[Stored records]

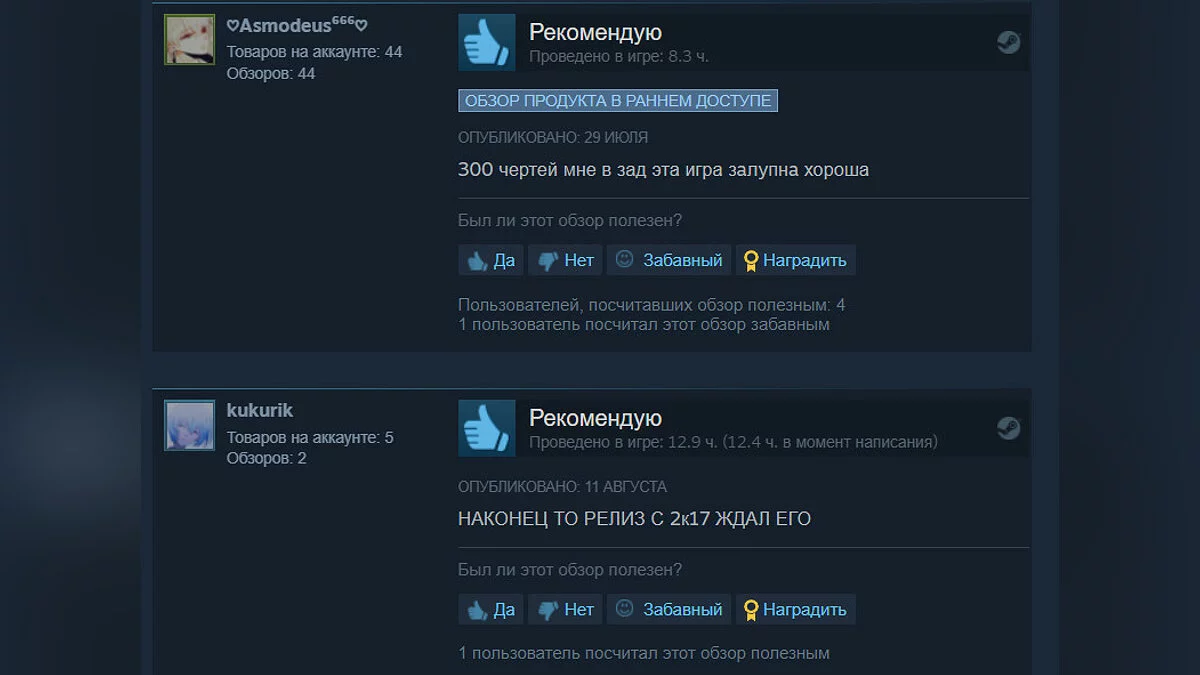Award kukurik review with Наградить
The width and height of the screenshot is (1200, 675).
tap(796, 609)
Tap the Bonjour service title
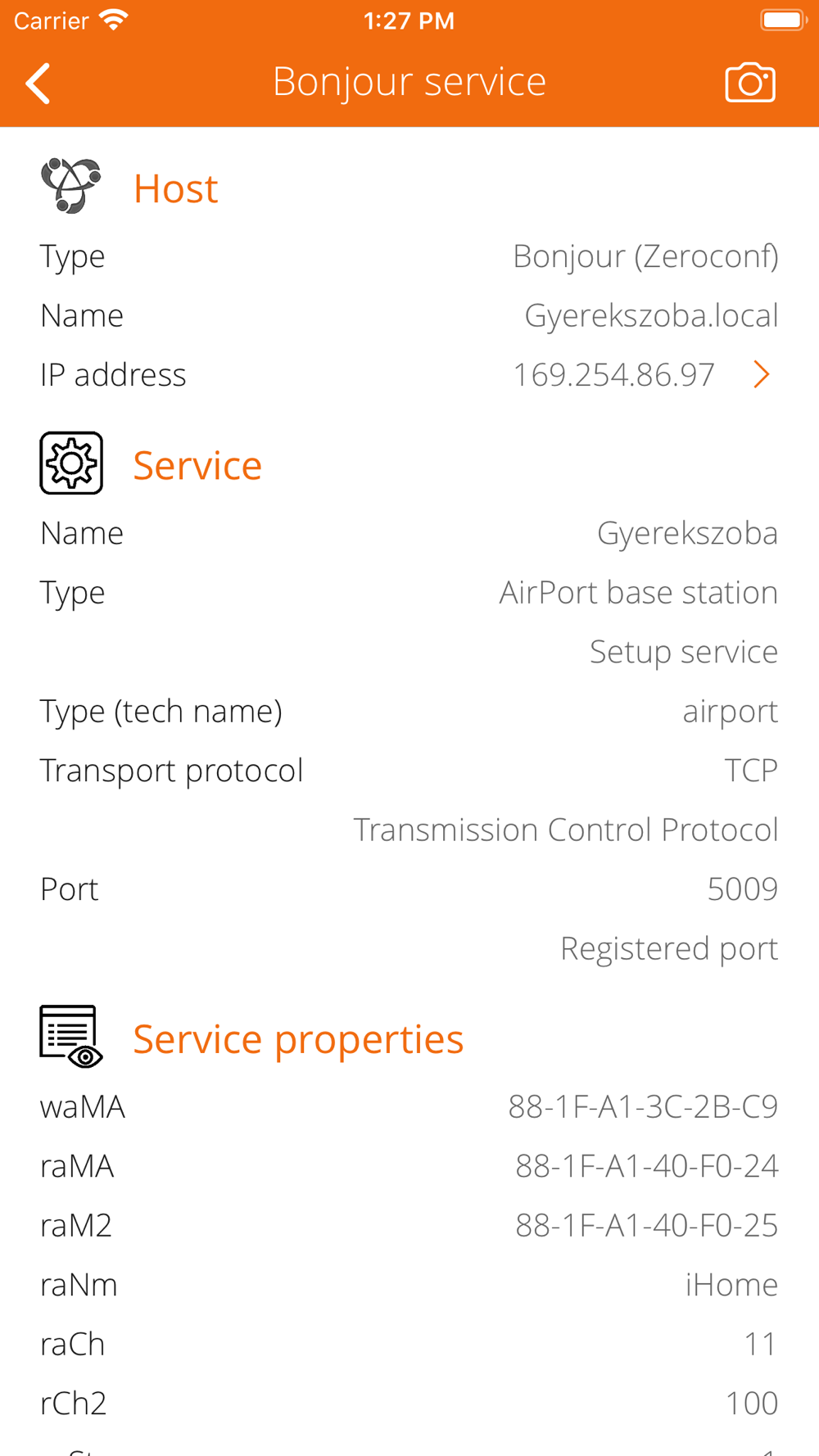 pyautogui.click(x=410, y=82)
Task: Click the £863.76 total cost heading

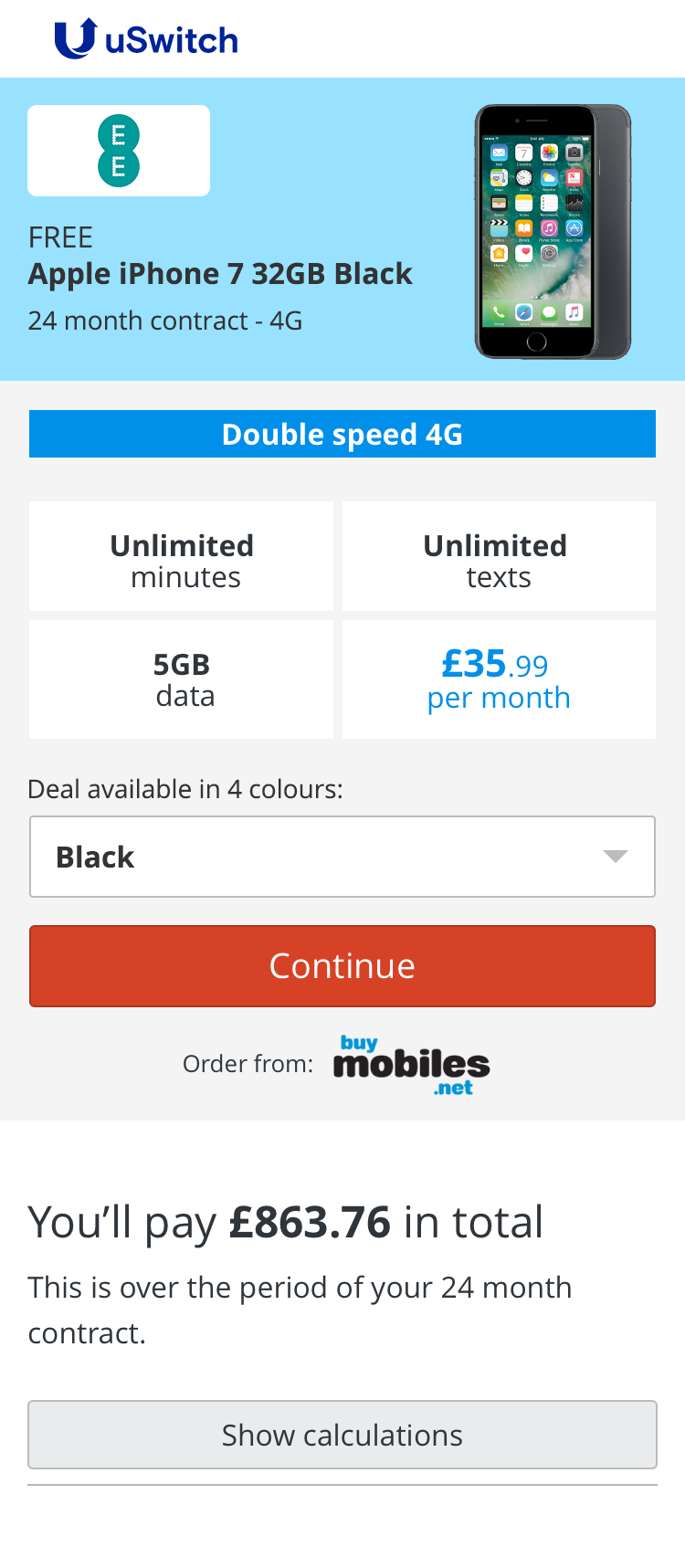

--

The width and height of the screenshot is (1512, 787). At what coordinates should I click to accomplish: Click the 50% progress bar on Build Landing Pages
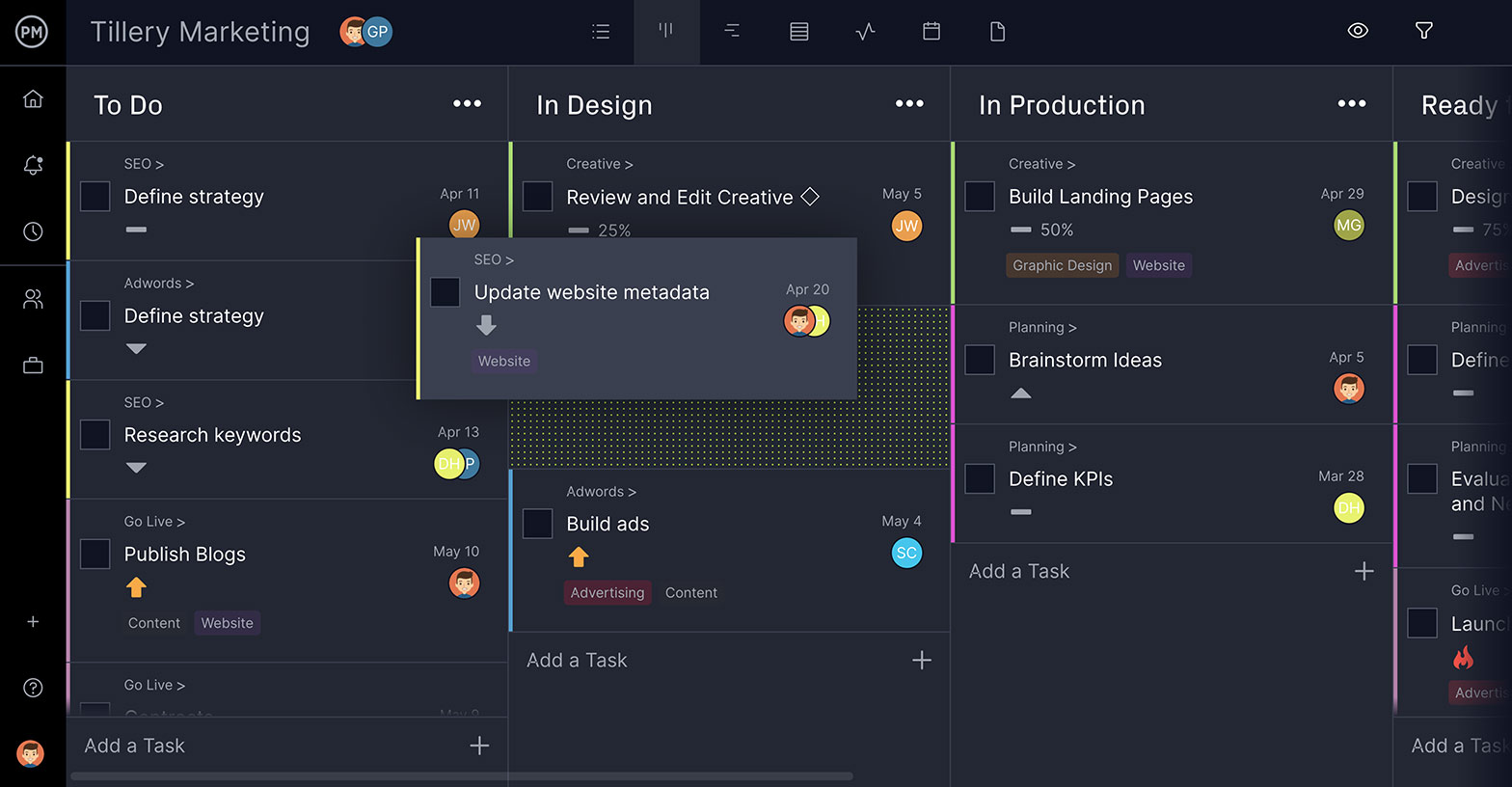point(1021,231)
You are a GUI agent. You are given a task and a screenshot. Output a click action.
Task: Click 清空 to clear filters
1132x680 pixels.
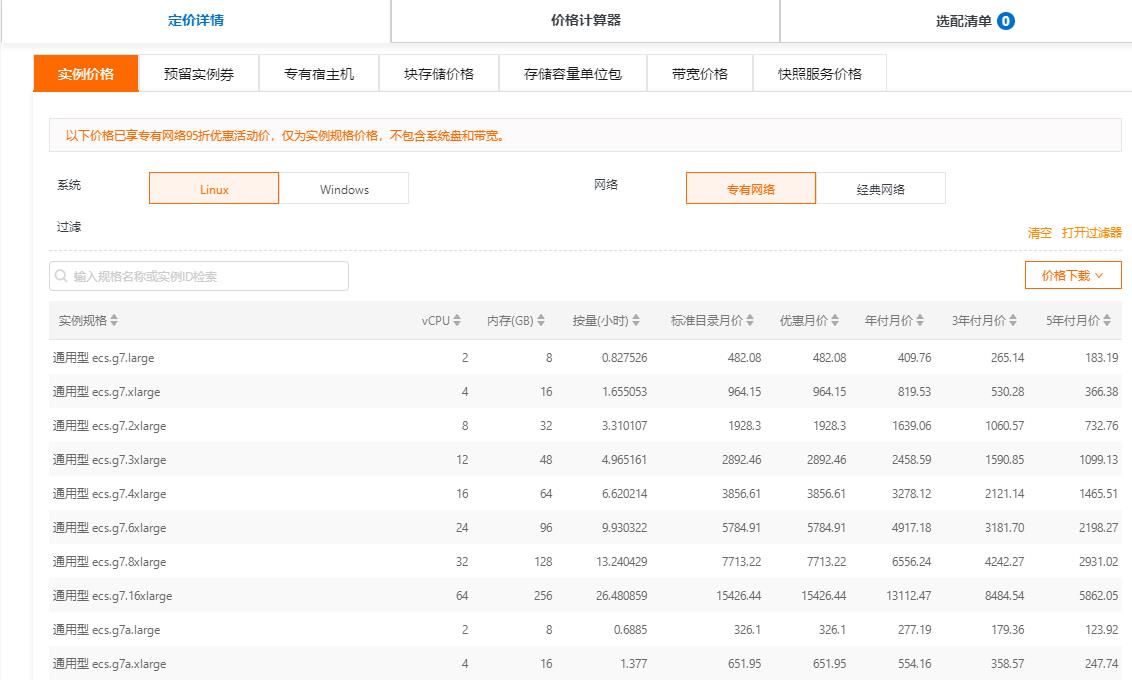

▸ EXERCISE DETAILS: The lines above starting at the one that holds "The width and height of the screenshot is (1512, 787)." and ending at the one that holds "1132x680 pixels." are to be written out exactly, ends included, and no pictures are to be copied.

▸ REPLY:
The width and height of the screenshot is (1512, 787). At what coordinates should I click to accomplish: Click the 50% progress bar on Build Landing Pages
point(1021,231)
You are a GUI agent. You are given a task and a screenshot. Output a click action.
Task: Click 清空 to clear filters
1132x680 pixels.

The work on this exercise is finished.